▸ AIM
Convert the lines of the material from the line containing "Task: Select the All draw mode radio" through the line containing "Action: click(222, 231)", inclusive, into a numbered list, omitting any blank lines.

══ ENTRIES PROVIDED ══

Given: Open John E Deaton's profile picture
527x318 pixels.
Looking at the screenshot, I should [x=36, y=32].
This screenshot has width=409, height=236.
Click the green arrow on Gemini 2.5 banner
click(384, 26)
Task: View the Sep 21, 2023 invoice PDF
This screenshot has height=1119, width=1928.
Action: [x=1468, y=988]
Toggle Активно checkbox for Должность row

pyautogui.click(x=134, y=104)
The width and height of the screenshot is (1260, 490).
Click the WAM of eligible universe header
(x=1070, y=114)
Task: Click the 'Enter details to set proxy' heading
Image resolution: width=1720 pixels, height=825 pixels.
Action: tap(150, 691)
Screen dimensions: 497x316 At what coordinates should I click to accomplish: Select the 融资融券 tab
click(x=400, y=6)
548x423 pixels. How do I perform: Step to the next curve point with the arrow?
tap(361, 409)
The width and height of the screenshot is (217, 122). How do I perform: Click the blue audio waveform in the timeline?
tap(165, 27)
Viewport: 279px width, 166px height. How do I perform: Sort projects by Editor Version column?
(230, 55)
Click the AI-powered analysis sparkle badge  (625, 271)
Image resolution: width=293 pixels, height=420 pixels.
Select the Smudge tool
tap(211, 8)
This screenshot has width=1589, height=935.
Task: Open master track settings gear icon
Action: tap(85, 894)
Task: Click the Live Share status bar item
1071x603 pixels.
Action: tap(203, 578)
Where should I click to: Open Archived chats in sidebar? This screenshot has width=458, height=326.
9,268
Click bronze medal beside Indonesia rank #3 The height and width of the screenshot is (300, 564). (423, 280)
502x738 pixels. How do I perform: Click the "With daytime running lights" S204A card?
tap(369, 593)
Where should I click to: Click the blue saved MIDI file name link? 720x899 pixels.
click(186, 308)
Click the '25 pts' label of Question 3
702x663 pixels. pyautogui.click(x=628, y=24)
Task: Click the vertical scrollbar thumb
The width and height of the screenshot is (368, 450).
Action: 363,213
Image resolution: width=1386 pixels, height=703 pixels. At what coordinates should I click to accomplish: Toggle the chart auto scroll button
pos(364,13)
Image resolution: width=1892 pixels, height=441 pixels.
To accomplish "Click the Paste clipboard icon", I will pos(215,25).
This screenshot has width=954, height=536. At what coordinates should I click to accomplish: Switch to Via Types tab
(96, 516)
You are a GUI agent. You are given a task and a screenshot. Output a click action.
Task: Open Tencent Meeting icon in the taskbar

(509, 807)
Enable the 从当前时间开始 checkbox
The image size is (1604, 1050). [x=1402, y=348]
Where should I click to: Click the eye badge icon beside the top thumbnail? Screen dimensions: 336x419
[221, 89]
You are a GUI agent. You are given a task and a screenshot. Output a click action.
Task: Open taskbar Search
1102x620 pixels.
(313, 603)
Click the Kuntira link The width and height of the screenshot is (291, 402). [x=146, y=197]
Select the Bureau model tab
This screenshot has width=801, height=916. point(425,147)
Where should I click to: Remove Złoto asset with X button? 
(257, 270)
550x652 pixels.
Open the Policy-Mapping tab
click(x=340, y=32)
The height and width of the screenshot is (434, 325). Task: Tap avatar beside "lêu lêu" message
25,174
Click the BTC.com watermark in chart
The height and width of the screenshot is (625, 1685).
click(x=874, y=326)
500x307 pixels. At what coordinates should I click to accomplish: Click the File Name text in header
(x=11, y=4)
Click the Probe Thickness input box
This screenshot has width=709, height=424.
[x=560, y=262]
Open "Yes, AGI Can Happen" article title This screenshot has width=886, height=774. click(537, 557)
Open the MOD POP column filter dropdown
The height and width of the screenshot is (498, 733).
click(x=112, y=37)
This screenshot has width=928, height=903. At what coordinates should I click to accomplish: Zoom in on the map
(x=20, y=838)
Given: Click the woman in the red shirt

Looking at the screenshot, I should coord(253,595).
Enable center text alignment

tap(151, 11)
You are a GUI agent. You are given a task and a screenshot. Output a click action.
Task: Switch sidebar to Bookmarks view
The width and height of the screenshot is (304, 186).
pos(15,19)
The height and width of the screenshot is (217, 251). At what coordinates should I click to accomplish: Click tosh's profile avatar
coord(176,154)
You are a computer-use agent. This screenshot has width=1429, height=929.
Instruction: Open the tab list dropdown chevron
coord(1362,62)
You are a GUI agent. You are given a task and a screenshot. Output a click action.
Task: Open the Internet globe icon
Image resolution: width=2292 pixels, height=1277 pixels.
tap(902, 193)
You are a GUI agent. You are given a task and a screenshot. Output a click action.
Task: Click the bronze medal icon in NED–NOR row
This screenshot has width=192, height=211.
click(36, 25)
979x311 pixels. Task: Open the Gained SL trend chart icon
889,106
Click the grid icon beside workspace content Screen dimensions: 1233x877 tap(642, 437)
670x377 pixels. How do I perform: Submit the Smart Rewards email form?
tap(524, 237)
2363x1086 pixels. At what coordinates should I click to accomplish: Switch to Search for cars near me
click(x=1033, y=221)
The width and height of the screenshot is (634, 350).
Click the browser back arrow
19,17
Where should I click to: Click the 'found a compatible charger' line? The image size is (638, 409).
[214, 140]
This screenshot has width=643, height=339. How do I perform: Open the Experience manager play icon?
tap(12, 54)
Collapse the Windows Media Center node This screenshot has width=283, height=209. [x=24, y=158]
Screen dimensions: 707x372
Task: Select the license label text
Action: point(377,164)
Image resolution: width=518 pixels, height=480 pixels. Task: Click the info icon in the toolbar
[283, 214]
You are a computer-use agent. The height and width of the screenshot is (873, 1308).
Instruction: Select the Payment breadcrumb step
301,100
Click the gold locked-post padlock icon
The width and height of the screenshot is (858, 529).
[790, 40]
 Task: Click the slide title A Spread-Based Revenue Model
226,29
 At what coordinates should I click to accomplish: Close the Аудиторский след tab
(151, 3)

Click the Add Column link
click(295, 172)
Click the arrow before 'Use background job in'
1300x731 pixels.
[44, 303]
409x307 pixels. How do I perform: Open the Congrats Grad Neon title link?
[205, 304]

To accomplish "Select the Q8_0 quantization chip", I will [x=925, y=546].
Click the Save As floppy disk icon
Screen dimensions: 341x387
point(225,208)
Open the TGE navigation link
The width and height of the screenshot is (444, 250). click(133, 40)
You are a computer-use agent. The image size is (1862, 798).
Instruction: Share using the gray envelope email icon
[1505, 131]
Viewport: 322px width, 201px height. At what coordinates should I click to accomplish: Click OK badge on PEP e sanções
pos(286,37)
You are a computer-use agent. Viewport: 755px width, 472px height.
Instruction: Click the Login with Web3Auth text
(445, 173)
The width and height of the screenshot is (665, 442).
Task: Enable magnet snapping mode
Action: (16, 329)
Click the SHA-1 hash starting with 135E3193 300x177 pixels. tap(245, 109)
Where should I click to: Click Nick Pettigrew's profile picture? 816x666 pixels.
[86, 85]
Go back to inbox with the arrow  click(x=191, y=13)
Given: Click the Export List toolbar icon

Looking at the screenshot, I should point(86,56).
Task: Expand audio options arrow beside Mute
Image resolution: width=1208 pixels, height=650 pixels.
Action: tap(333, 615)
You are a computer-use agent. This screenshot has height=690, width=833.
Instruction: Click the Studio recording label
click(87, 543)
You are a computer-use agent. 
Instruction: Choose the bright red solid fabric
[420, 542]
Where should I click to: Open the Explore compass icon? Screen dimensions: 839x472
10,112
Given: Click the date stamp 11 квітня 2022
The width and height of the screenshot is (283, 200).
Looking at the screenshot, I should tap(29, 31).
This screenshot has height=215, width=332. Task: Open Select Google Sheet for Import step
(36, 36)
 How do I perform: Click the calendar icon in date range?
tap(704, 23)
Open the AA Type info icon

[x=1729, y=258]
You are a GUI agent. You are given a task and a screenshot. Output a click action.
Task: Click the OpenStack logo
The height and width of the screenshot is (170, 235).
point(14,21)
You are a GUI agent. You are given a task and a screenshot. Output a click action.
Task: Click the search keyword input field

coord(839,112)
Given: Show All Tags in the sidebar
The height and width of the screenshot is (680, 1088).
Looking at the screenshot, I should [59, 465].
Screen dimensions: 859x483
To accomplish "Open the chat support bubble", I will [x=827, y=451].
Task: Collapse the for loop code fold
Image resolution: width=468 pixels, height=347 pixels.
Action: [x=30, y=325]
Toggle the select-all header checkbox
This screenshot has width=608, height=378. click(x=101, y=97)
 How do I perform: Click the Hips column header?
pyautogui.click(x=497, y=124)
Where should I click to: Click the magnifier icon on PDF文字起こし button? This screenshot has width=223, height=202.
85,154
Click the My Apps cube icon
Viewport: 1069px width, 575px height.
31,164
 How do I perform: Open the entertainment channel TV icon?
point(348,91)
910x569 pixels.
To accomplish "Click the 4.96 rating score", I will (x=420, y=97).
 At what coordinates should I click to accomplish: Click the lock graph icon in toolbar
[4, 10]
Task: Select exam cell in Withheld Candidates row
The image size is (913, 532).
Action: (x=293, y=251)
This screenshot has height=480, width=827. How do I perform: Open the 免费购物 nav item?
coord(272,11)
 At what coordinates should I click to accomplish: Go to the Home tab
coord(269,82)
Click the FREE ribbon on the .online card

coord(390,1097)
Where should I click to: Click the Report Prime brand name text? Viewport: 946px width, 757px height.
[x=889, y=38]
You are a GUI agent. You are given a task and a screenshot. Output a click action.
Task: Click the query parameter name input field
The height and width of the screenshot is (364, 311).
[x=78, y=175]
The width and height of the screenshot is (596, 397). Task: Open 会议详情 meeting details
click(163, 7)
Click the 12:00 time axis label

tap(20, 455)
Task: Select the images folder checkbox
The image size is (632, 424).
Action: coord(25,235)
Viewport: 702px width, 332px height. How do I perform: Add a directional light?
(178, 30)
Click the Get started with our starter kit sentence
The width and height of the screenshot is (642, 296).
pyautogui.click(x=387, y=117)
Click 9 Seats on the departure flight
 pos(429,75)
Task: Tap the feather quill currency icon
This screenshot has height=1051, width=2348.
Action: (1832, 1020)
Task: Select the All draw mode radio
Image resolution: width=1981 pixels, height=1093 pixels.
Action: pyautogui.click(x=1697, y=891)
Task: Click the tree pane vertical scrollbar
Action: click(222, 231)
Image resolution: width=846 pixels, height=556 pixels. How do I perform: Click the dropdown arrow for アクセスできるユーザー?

═══

▸ RESULT BELOW
1. Task: Select the All draw mode radio
2. Image resolution: width=1981 pixels, height=1093 pixels.
3. Action: pyautogui.click(x=1697, y=891)
4. Task: Click the tree pane vertical scrollbar
5. Action: click(222, 231)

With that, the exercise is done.